The Prognostic Significance of Tumoral Melanosis

Abstract

Background: Tumoral melanosis (TM) is a histological term to describe a nodular aggregation of macrophages containing melanin pigment (melanophages) that is devoid of viable melanocytes. It is most often identified in skin, where it may be appreciated clinically as a pigmented lesion; however, it can also be found in other organs such as lymph nodes. The presence of TM is usually thought to signify the presence of a regressed melanoma or other pigmented tumor. Until recently, it was a relatively uncommon finding; however, with the use of effective systemic therapies against melanoma, its occurrence in histological specimens is more frequent.

Methods: We identified and reviewed all histopathological diagnoses of TM at any organ site reported at a single institution from 2006 to 2018. TM cases were paired with non-TM cases of cutaneous melanoma through propensity score matching at a 1:2 ratio, and their survival outcomes were compared. The clinical outcomes examined included recurrence-free survival (RFS), distant disease-free survival (DDFS), melanoma-specific survival (MSS), and overall survival (OS).
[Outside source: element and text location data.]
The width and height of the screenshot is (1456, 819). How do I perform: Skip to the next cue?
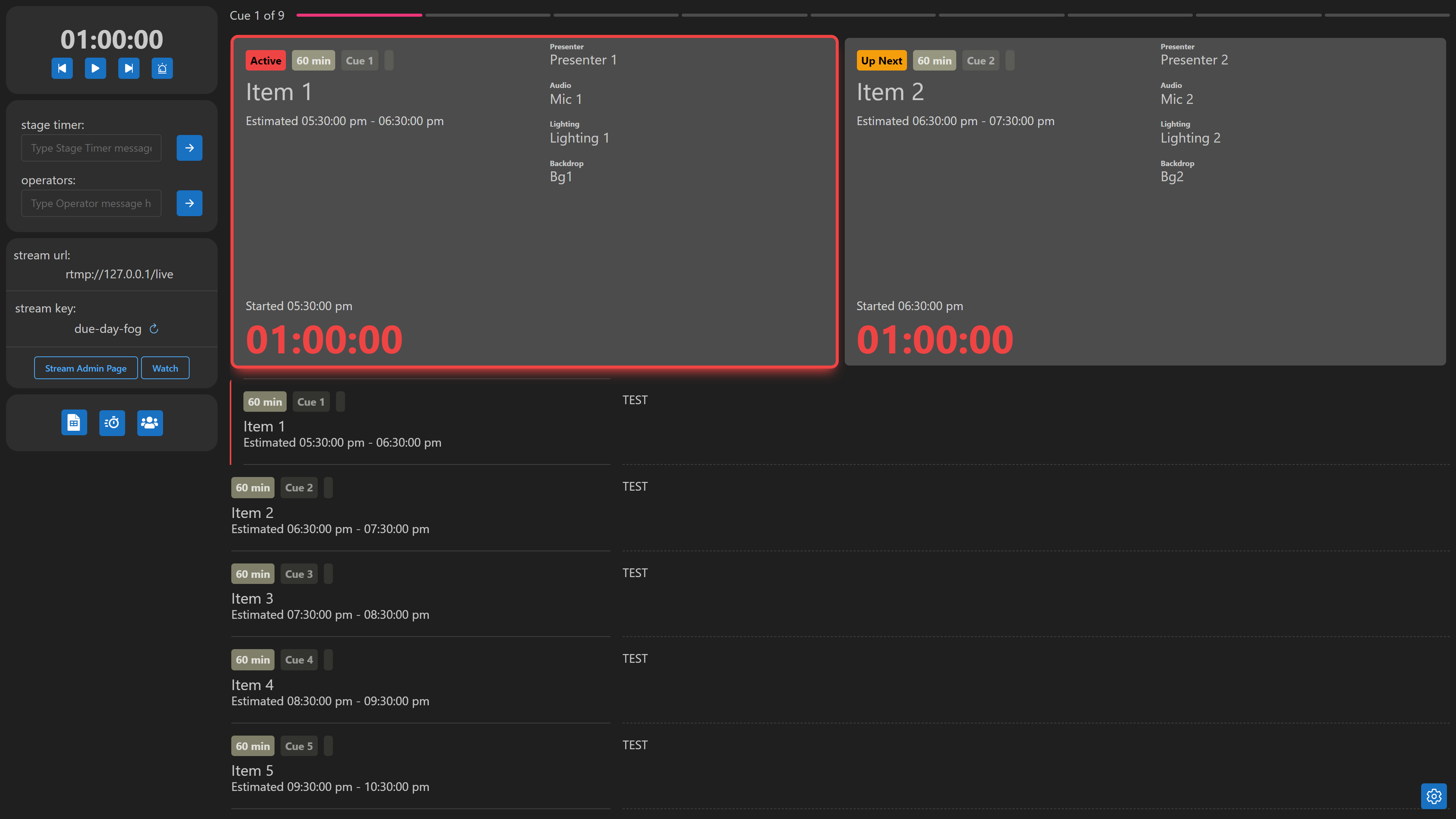pyautogui.click(x=129, y=68)
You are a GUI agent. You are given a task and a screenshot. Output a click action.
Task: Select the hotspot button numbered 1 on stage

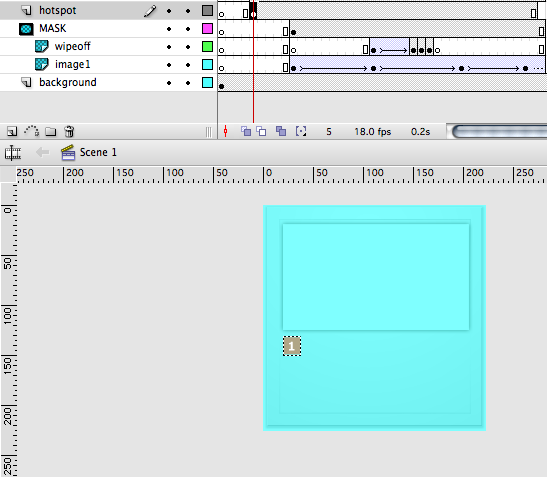tap(292, 346)
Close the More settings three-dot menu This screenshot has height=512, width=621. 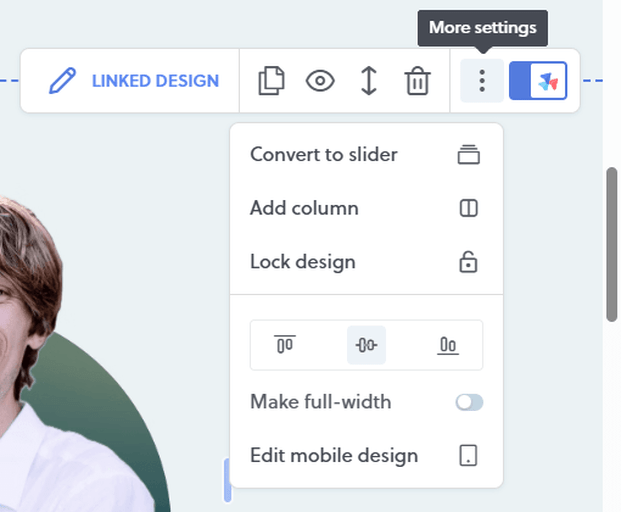(482, 81)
Results: TM was reported in 79 patients. Their median age was 65 years (range 22-88), with a 2:1 male predominance (51 out of 79, 65%). The most common organ involved was the skin (67%), with a third of all cases localized to a lower limb (36%). TM had a strong association with the presence of melanoma (91%) and regression at other sites of melanoma (54%), suggesting that it is part of a systemic immune response against melanoma. Most patients with TM either previously or subsequently developed histologically confirmed melanoma in the same anatomical region as the TM (89%). Thirty-five TM patients were matched with 70 non-TM cases. Patients with melanoma who developed TM without prior regional or systemic therapy showed improved MSS (p = 0.03), whereas no statistically significant differences were observed in terms of RFS, DDFS, and OS.
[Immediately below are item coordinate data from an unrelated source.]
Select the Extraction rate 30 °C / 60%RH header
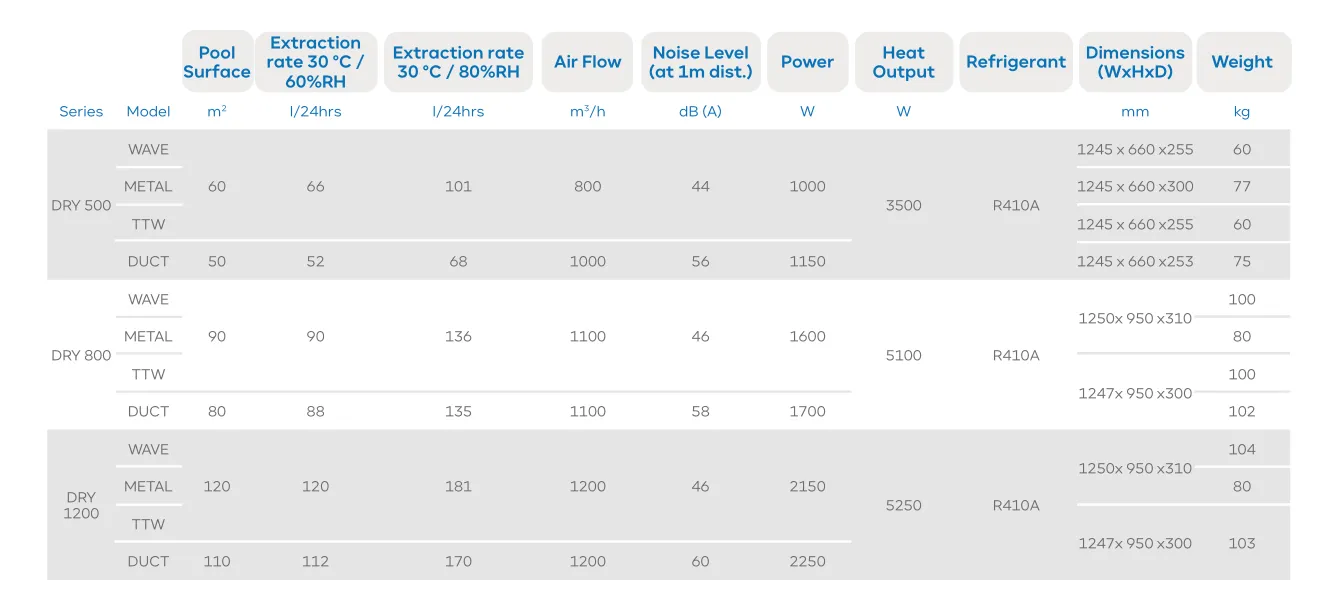This screenshot has height=615, width=1337. (x=315, y=62)
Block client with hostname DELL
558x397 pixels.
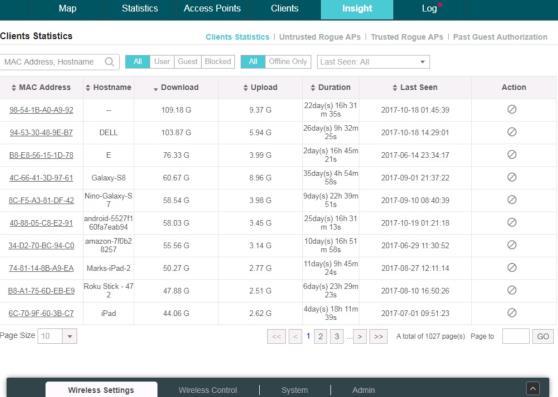tap(511, 132)
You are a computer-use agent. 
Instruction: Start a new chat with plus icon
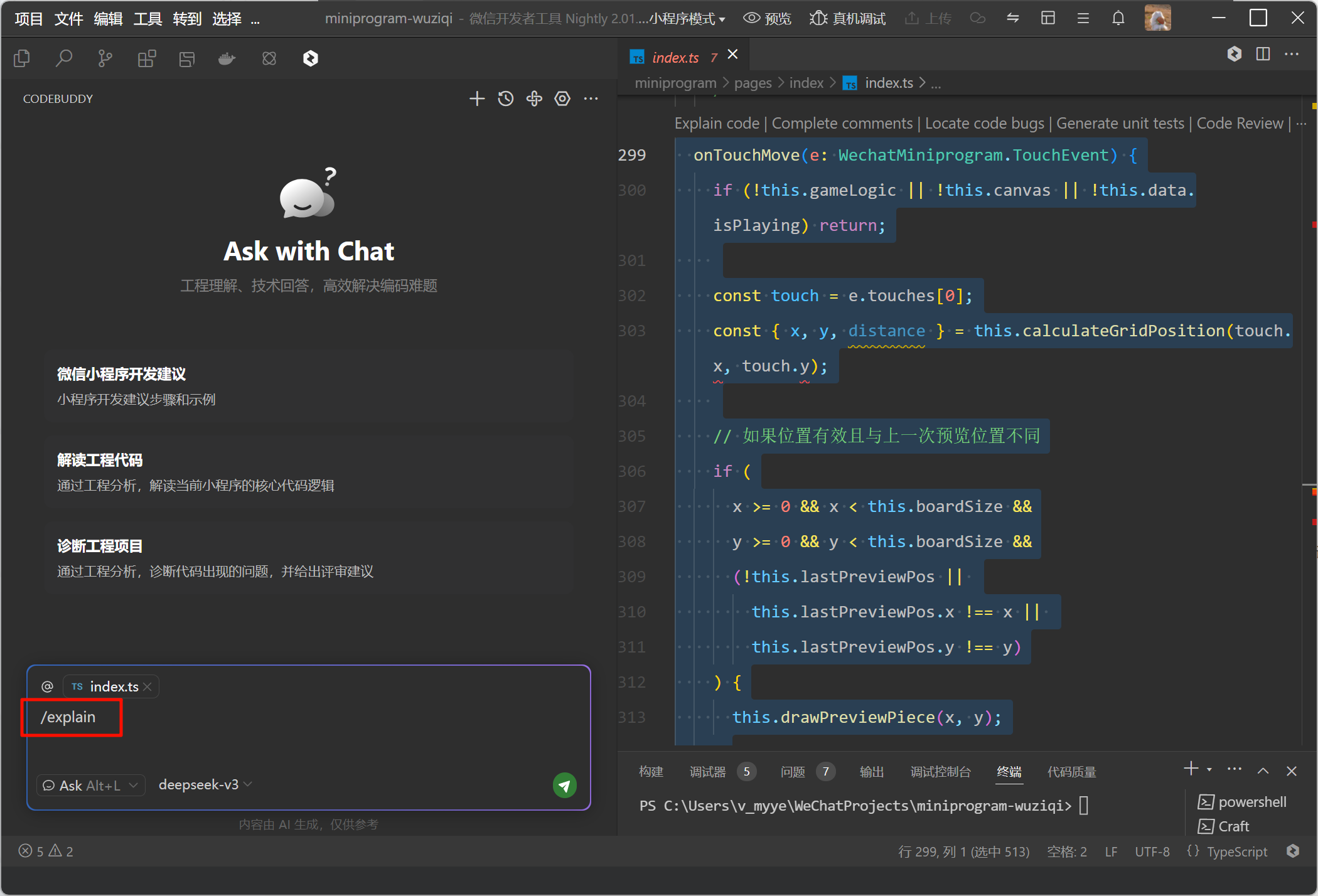coord(476,99)
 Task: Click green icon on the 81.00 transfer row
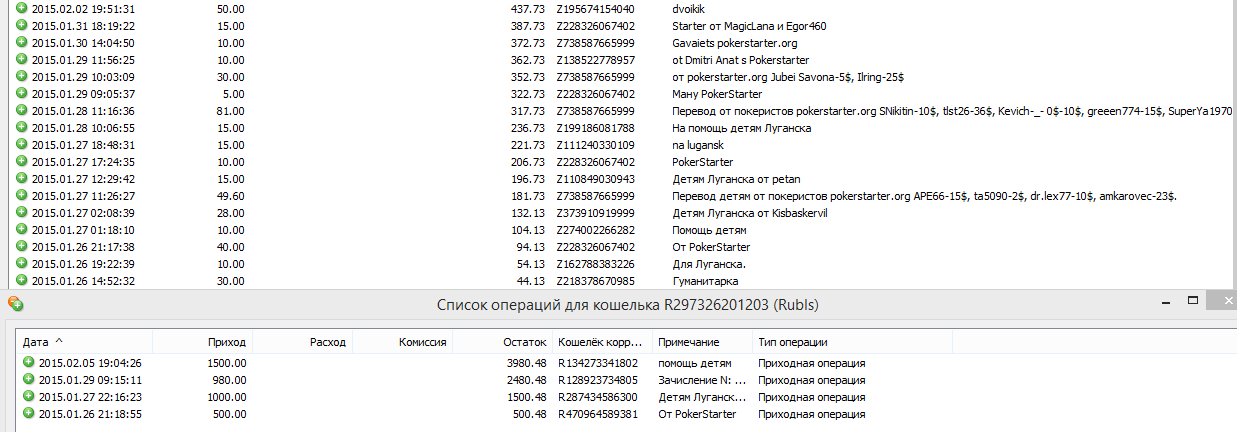click(x=22, y=110)
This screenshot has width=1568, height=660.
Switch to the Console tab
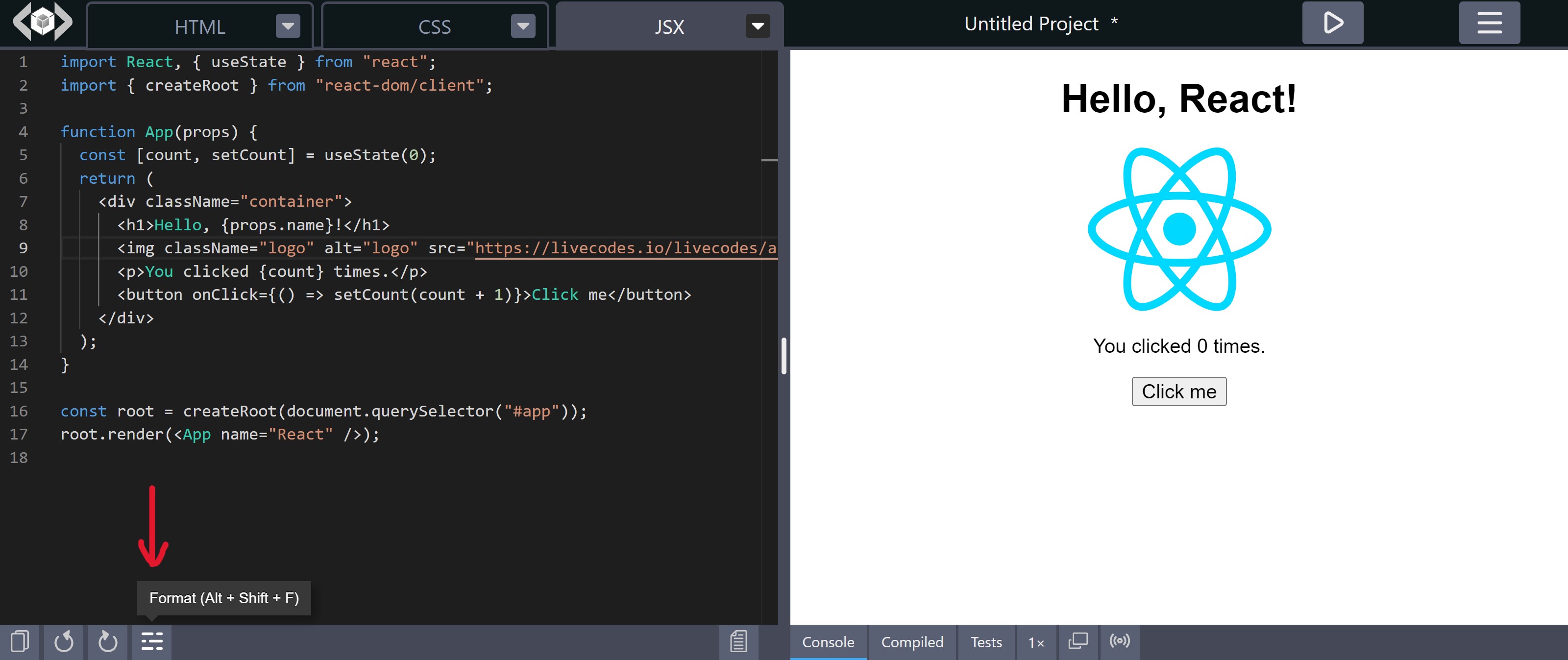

Conclusions: TM usually occurs in the context of a previous or subsequent cutaneous melanoma and is associated with improved MSS. It is important that TM is recognized by pathologists and documented in pathology reports.
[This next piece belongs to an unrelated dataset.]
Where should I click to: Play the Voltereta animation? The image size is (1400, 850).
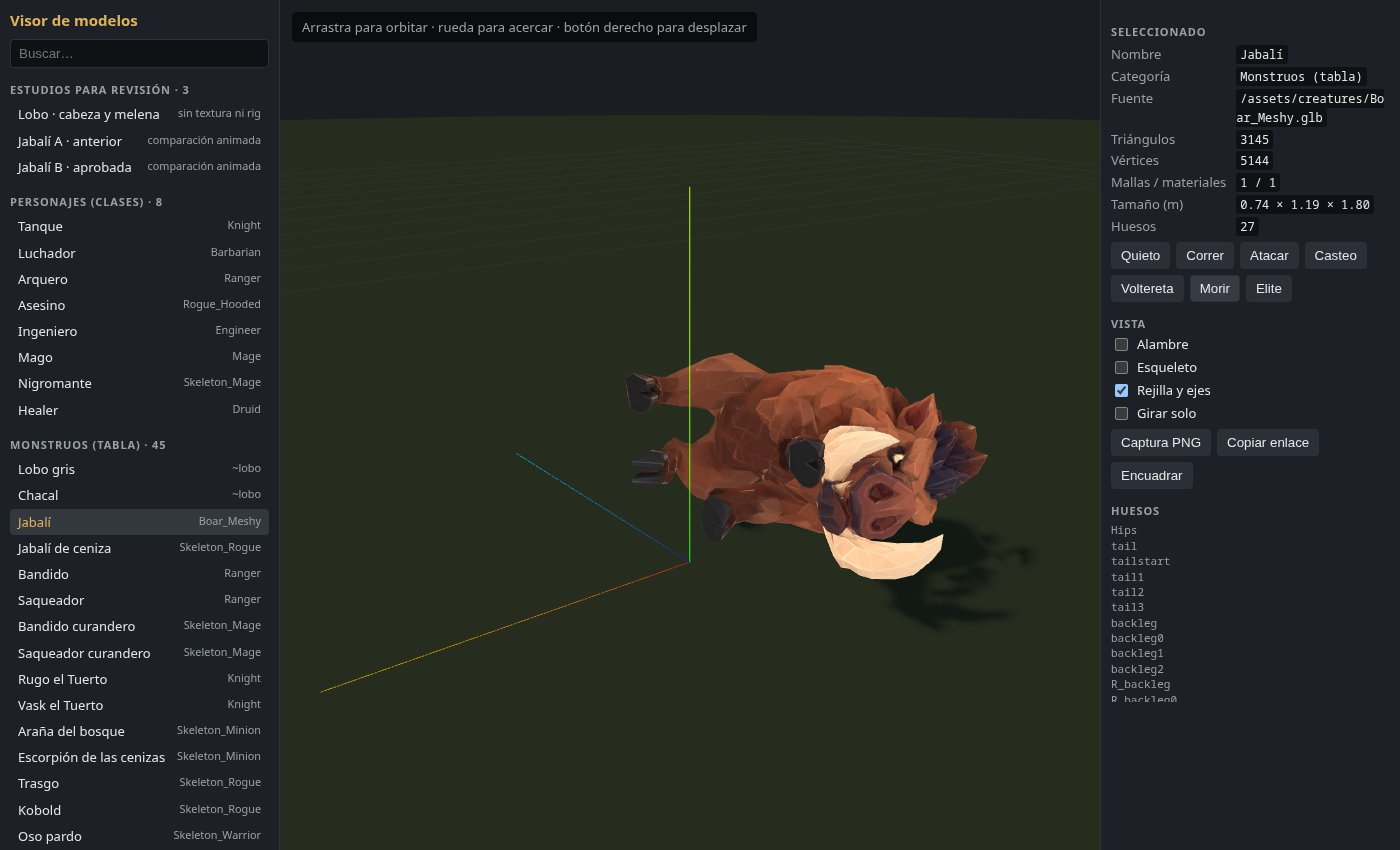(x=1147, y=289)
Keywords: immunotherapy; melanoma; melanophages; melanosis; pathology; pigmentation; prognosis; regression; treatment; tumoral.

FIGURE 1

Clinical appearance of tumoral melanosis at the scar of a previous melanoma resection (a). Nodule of tumoral melanosis in the dermis (b). Tumoral melanosis in a lymph node following immunotherapy for metastatic melanoma, showing sheets of melanophages with no melanoma cells in this region (c and d). Dermal melanophages with viable melanoma cells (arrowhead), seen on H&E (e and f) and SOX‐10 immunohistochemistry (g), suggestive of partial regression.

FIGURE 2

The histological differential diagnosis of tumoral melanosis (TM) includes heavily pigmented melanocytic neoplasms such as blue nevus (a) and pigmented epithelioid melanocytoma (b and c). Venous stasis dermatitis can mimic TM (d, with adjacent basal cell carcinoma), but the iron from the hemosiderin pigment is readily distinguished by the use of Perl stain (e). Tattoo pigment is comprised of black carbon particles (f) seen here in a lymph node (right) as opposed to the dark brown melanin pigment present in TM (left).

FIGURE 3

Frequency of primary melanoma types occurring in melanoma patients with TM (n = 35) treated with surgery alone.

FIGURE 4

Kaplan–Meier survival estimates for melanoma patients with TM (n = 35) treated with surgery alone compared to matched control melanoma patients without TM (n = 70). (a) Recurrence‐free survival, (b) distant disease‐free survival, (c) melanoma‐specific survival, and (d) overall survival. Differences in survival were tested using the log‐rank test.